Finding needles in haystacks covered in a fallen down barn

By joe

October 17, 2015 - 2 minutes read - 351 words

Ok … this one was very annoying. Imagine you are trying to diagnose a system crash on a production unit. The crash is quite specific in the subsystems … being one where the interrupt handler catches an exception, and then you start piling up softirq contexts. Its on the network side of things. You discover that the switch and the NIC are, somehow, incredibly, not quite compatible with each other. I can’t assign blame for this as I don’t know who is at fault. And you know, it happens to be a very popular card. It doesn’t seem logical that it could be it. But you’ve seen crashes in some drivers for the next version of this NIC. So you hold that it could be the card or driver. But … it shouldn’t be. Ok. Resolve this by swapping out card. Right? Well … not quite. Now the new NICs NAPI function is causing a different version of this. This is a downrev NIC from the other units in place with the same switch … it fixed the incompatibility of the NIC and switch … but … NAPI caused its own collection of softirq contexts to pile up. Ugh. Ok, there is a kernel bypass/offload capability you’ve used before with great success.

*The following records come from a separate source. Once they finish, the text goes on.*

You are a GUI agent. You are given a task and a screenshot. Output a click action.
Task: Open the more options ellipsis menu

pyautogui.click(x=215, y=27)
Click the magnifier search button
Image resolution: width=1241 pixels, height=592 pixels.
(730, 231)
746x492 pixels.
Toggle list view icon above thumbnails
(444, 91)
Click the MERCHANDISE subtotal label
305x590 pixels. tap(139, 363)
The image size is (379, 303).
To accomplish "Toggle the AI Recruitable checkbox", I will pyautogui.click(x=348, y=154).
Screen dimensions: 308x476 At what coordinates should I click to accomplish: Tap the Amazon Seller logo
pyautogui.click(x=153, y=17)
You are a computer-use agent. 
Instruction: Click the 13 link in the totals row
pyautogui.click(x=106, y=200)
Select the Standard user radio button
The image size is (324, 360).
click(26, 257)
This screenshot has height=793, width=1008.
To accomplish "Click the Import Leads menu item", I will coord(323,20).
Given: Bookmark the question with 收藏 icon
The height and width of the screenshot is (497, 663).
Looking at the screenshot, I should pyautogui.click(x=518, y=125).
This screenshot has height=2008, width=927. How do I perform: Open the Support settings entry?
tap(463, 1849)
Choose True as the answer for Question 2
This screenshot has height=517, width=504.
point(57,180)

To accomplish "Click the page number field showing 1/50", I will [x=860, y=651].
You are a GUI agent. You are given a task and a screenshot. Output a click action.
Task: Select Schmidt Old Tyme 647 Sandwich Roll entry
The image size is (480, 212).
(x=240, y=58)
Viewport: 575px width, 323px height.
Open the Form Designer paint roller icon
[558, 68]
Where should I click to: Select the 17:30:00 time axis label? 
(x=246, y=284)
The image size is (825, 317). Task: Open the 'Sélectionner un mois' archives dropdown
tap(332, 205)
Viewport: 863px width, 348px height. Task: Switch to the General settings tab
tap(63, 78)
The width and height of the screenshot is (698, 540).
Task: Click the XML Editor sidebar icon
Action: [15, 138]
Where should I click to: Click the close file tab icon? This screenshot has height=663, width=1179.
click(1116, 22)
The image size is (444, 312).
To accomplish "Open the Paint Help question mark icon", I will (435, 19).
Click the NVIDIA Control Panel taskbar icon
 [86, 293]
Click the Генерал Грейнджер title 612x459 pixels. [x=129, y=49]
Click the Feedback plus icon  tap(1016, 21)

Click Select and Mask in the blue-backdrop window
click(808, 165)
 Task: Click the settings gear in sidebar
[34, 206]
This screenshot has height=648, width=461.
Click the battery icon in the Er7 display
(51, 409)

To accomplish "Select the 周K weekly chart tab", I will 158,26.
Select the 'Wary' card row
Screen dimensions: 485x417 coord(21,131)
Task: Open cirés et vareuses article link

Roll over to this. Wonderful! Largely solved the NAPI problem. Except you are still getting some skb_* GPFs. Its a 10 year old bug if you believe google. I don’t. Turn on more debugging symbols, and hope you get one you can trace. And then today, a GPF, and a pointer to the culprit. An errant kernel module that likely doesn’t check its allocator correctly. But to get to this, you had to clear out the painful switch interaction, the screwy NAPI softirq contexts, and a few other annoying things. This wasn’t really small signal with lots of noise. It was simply too much signal. And many of them. All mixed together. I now know what the problem is, and I think I know how to cure it. Working with the folks who make the module to debug it.